[Saved entries]
= Beginning of Section =
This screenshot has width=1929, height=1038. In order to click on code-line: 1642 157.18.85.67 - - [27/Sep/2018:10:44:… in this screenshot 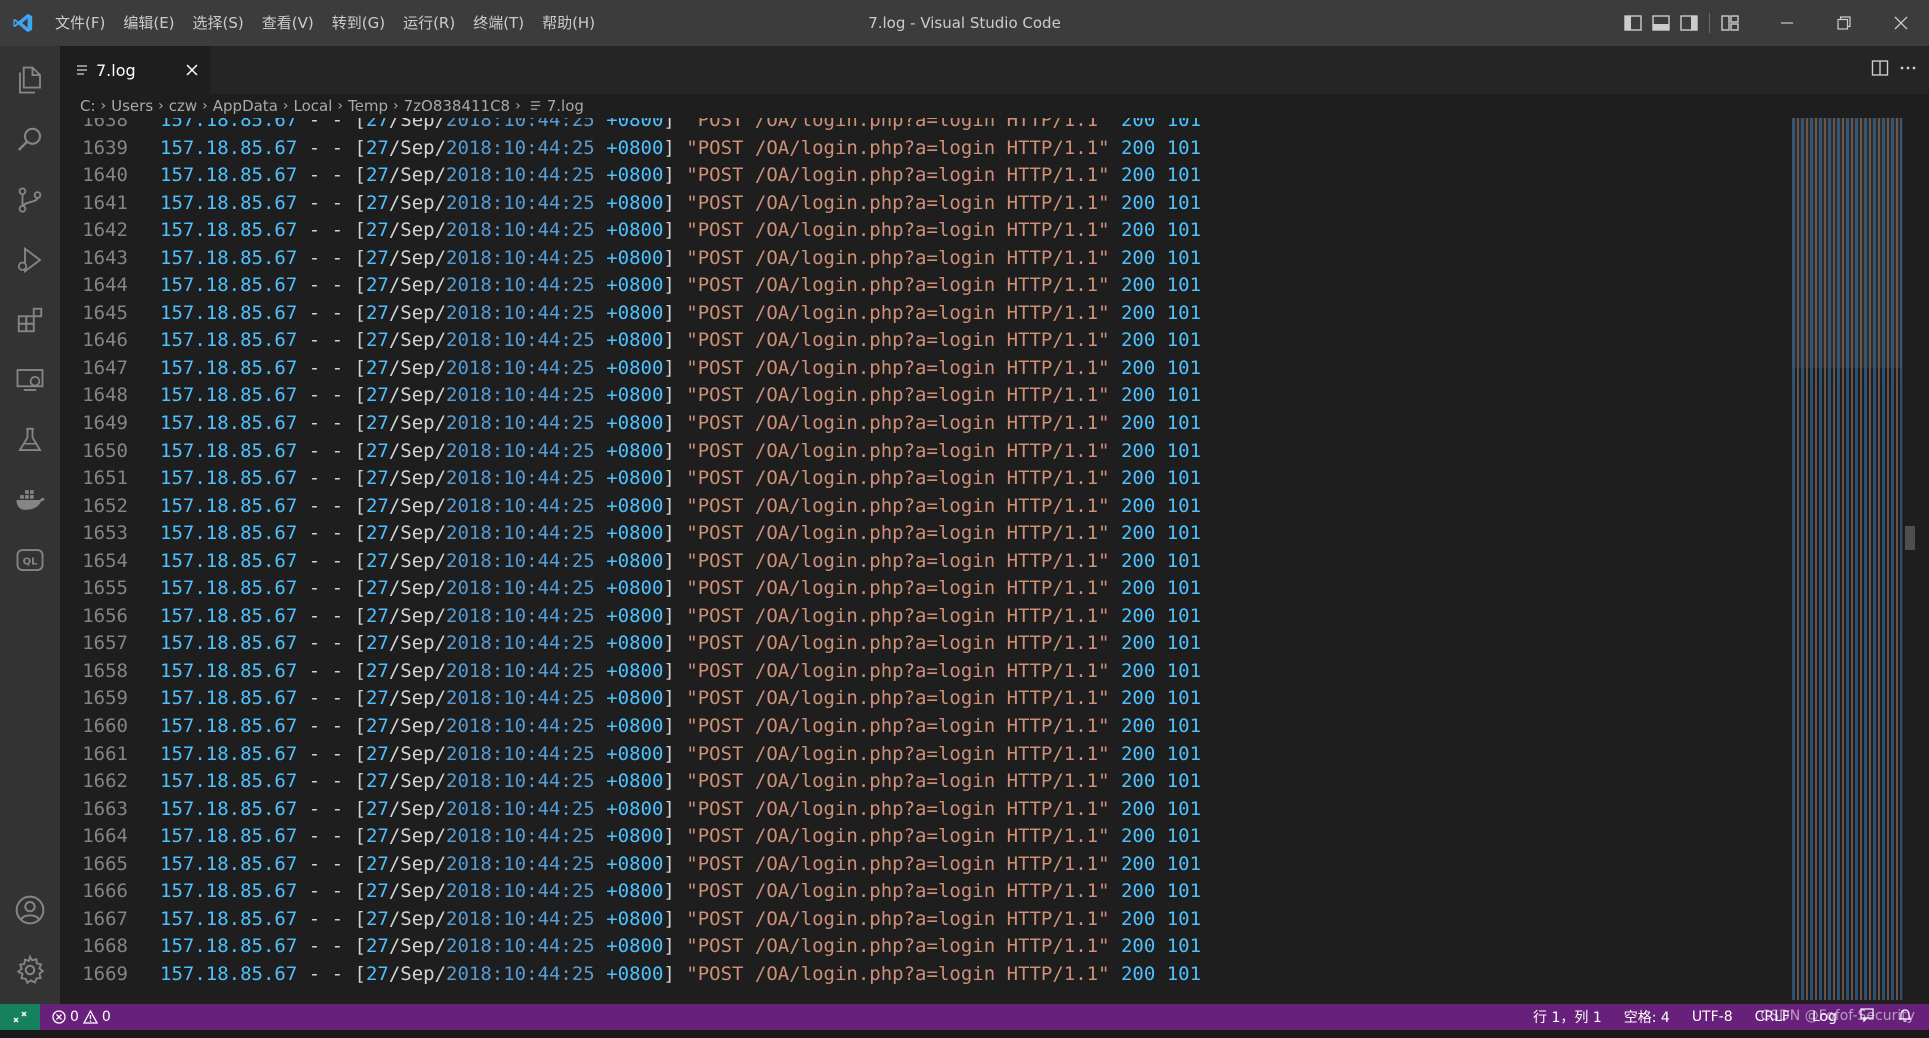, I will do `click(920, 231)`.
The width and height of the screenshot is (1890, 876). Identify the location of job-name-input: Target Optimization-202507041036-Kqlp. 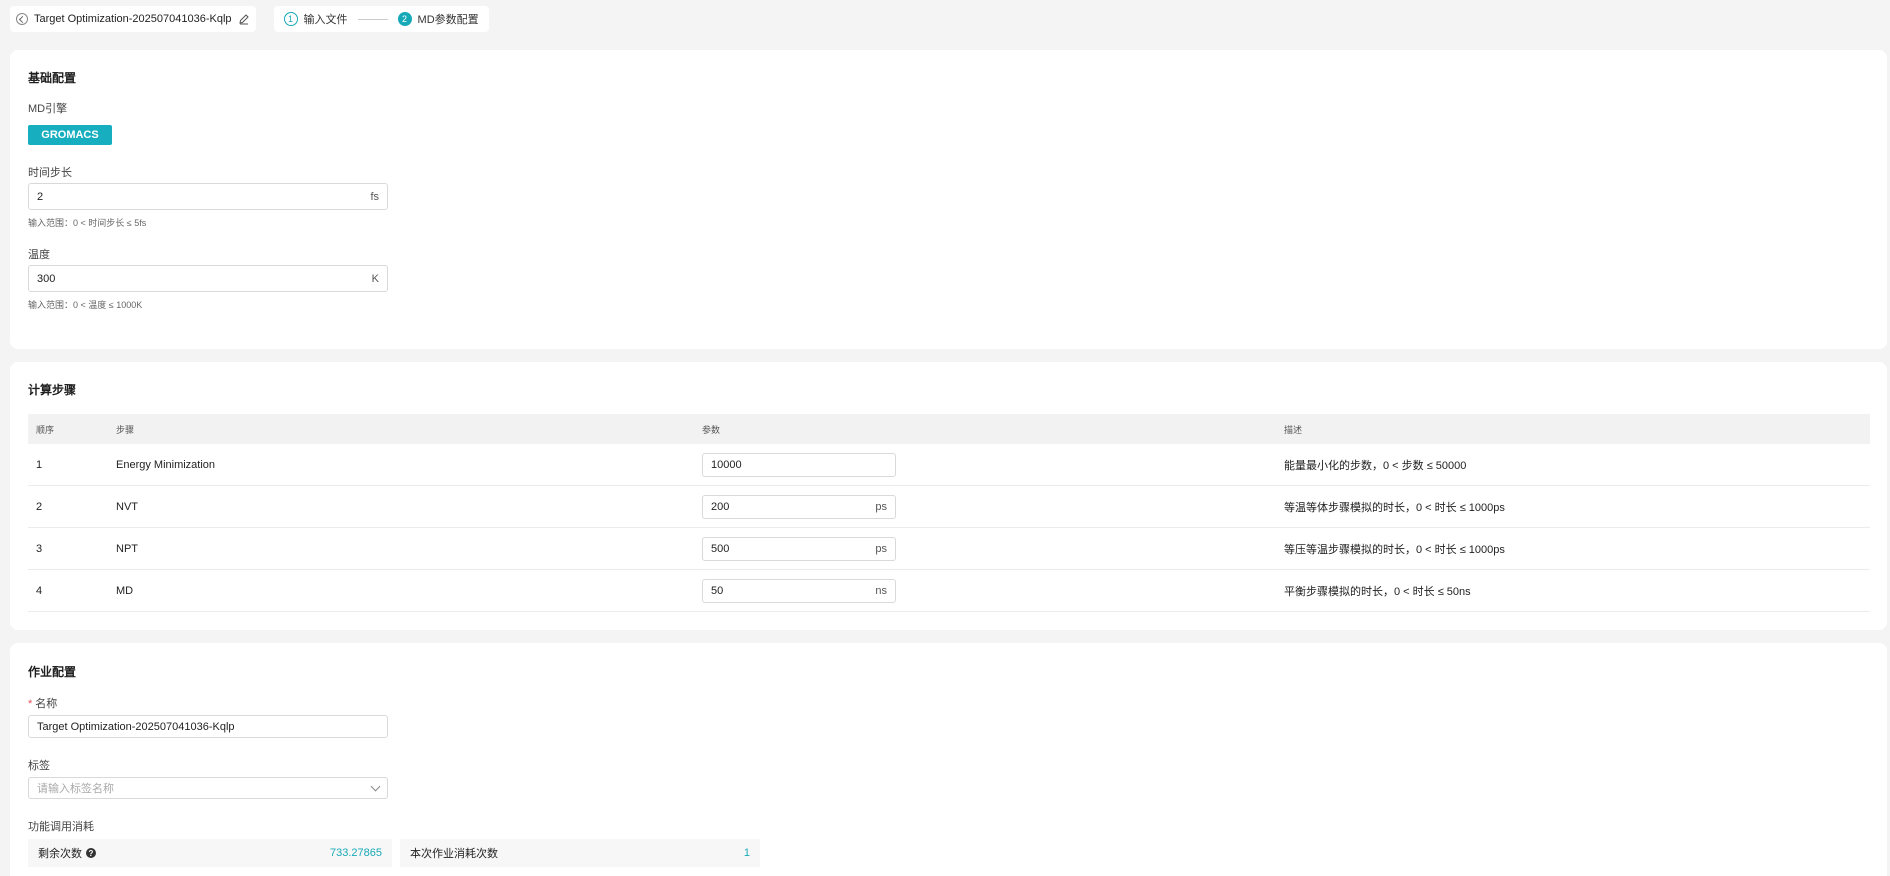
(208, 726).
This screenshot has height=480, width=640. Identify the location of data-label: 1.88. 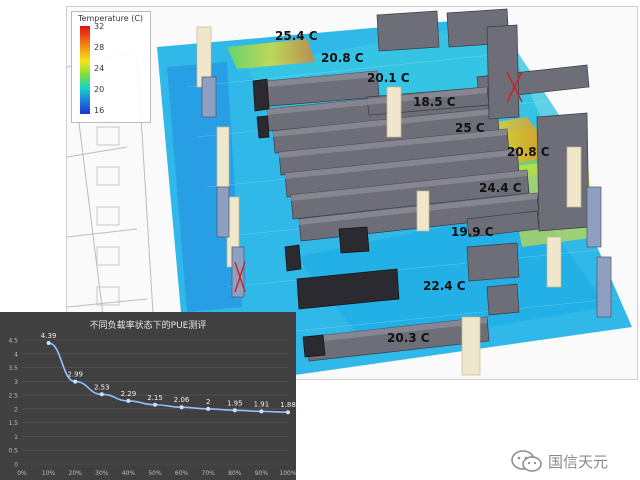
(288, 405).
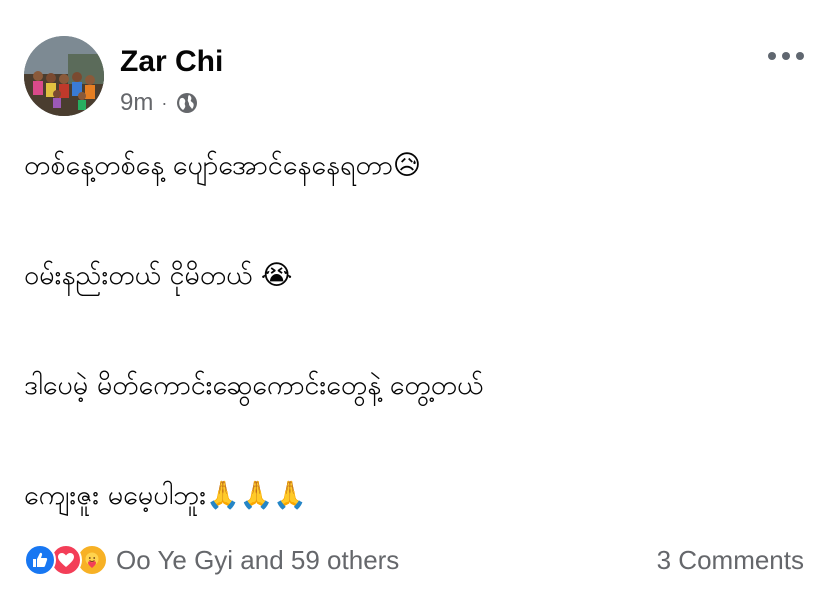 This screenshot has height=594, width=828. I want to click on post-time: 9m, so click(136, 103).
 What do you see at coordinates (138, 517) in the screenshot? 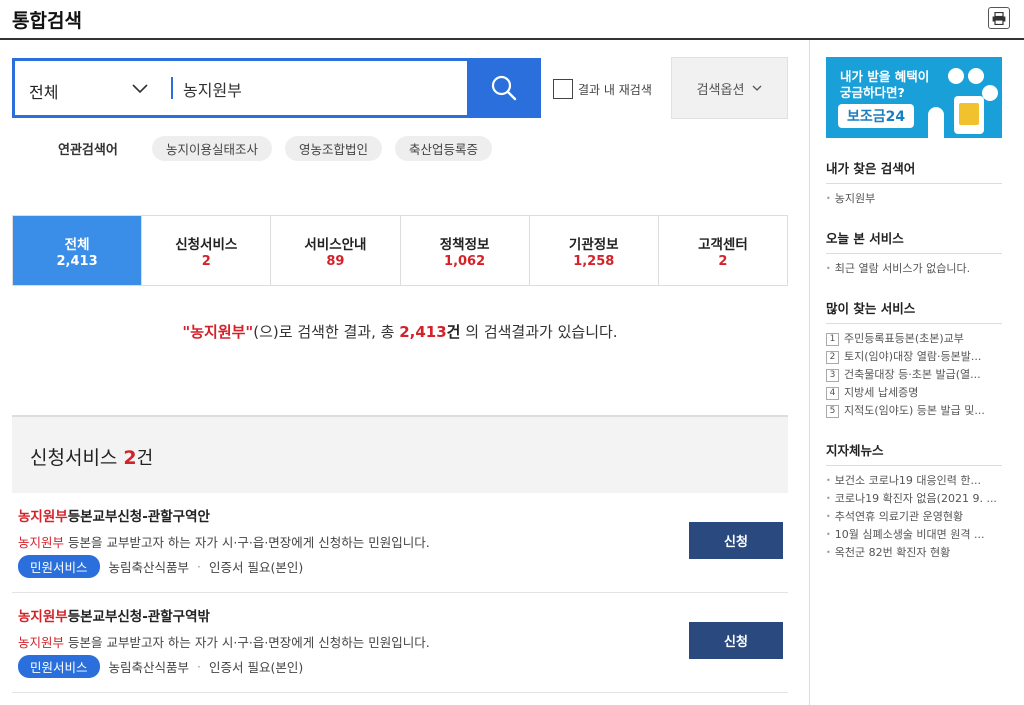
= End of Section =
__Task prompt__
Recast everything from the line containing "The width and" down to the end of the items as a numbered list, skipping blank lines. Omit the pictures.

__Output for this task__
1. The width and height of the screenshot is (1890, 876). Identify the location of job-name-input: Target Optimization-202507041036-Kqlp. 
2. (208, 726).
3. This screenshot has height=480, width=640. Identify the location of data-label: 1.88. 
4. (288, 405).
5.  This screenshot has height=594, width=828. I want to click on post-time: 9m, so click(136, 103).
6.  What do you see at coordinates (138, 517) in the screenshot? 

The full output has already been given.